Ancient Lives, an online crowdsourced project, started in 2011 at the University of Oxford that uses of which is using the public to transcribe ancient papyri. The project is relaunching in 2017. James Brusuelas, a researcher of papyrology and digital philology at the University of Oxford, came to the University of Waterloo Jan. 5 to speak about the Ancient Lives project and the progress so far.
The project started as an idea to put the collection online and invite the general public to help with transcribing the material.
“One of the biggest problems about this collection isn’t so much that we publish it slowly, it’s that we know very little in terms of its mass amount,” Brusuelas said. “And we really do just need the initial transcriptions to kind of do a rough classification and figure things out and to actually help prioritize the collection.”
The initial approach of the project stuck with transcription and pattern recognition. One problem they came across was that as the writing shifted to cursive, the accuracy level dropped, Brusuelas said.
“What we kind of expected was that for a very clear hand, we can have volunteers basically agreeing with professionals at the rate of 90 to 95 per cent,” he said. “Now, as we also expected, as this got cursive, the percentage started to drop. So I think a couple examples were very terrible … they were going down to 50 to 54 per cent agreement.”
Another problem was processing the data that came out of clicks from millions of people taking part in transcribing the works. In order to solve this problem, Brusuelas and his team used algorithms and machine learning, in order to make sense of the data. Using this data, they were able to come to a consensus.

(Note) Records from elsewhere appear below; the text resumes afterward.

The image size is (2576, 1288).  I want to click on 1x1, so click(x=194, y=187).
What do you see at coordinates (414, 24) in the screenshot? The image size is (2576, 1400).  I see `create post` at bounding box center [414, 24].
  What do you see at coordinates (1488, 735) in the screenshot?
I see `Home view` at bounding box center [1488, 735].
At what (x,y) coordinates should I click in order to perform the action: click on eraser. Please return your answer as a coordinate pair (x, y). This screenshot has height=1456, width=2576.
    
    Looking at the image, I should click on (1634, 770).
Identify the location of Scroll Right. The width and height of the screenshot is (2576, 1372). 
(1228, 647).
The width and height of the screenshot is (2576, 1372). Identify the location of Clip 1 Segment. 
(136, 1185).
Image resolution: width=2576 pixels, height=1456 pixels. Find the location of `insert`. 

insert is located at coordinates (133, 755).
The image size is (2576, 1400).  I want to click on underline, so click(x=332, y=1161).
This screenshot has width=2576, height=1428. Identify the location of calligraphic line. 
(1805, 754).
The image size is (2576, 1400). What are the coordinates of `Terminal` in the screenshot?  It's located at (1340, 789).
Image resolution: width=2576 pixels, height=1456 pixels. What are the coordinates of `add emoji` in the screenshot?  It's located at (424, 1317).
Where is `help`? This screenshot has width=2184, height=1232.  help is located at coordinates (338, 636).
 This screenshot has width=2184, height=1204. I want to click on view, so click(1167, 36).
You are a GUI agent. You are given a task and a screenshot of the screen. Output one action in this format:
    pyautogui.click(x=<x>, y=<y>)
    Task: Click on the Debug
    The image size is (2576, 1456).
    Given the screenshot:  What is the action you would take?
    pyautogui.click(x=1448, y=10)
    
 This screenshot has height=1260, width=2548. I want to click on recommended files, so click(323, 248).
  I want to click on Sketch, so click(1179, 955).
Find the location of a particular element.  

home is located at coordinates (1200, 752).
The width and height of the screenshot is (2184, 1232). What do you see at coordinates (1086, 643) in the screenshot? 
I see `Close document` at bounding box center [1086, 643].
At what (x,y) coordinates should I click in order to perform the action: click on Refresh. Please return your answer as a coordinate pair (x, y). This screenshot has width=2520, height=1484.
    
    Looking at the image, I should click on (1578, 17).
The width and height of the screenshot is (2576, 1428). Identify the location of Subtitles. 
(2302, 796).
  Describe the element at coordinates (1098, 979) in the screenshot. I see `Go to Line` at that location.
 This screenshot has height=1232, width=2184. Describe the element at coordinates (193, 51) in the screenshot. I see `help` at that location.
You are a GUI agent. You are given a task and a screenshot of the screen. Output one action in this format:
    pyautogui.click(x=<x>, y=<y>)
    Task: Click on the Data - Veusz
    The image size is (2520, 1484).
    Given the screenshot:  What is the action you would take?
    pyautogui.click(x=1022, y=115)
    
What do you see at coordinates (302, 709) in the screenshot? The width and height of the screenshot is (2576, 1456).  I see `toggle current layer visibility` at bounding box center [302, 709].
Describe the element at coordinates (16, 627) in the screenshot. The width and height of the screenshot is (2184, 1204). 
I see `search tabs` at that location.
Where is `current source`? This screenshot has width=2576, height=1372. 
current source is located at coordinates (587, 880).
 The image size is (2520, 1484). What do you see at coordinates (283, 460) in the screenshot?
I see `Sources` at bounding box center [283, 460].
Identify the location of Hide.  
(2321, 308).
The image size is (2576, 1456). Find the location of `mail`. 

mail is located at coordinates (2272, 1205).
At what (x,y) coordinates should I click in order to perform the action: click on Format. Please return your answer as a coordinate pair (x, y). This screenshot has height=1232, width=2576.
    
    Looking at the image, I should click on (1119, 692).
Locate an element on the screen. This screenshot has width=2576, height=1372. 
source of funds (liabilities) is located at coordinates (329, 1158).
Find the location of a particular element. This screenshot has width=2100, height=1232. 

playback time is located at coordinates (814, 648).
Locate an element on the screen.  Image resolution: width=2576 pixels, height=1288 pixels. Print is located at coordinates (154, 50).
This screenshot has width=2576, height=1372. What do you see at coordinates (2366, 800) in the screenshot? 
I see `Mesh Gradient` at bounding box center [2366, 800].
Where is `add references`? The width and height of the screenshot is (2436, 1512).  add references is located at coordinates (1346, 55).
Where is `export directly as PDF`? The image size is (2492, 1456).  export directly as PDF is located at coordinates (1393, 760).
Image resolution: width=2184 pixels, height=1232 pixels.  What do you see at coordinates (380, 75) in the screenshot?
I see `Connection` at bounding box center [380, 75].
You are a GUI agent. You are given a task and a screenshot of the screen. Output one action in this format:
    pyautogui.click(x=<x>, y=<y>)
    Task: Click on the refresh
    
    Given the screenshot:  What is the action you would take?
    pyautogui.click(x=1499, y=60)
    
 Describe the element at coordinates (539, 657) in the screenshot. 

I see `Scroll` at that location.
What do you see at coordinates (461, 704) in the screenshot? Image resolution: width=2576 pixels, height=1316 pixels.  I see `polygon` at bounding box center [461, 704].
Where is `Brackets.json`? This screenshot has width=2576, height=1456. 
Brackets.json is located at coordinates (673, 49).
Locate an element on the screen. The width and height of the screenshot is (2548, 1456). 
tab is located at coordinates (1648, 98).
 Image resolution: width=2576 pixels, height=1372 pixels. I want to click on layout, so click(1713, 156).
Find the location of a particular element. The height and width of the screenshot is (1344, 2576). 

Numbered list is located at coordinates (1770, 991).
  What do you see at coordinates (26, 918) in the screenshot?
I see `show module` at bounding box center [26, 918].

“We’re still working on how to expedite this process for those who are assigned to work on this text,” he said.
Brusuelas hopes to transform this project into identifying authors based on handwriting styles.
“If we could apply some computer vision and start working in handwriting identification, then another way we can interrogate this mass amount database is by images in the data to kind of see if we can put together things that might belong together in some way,” Brusuelas said. “I would be very interested to see if we could actually use the machine learning with harrowing styles the way humans have classified these and to see where the inconsistencies crop up.”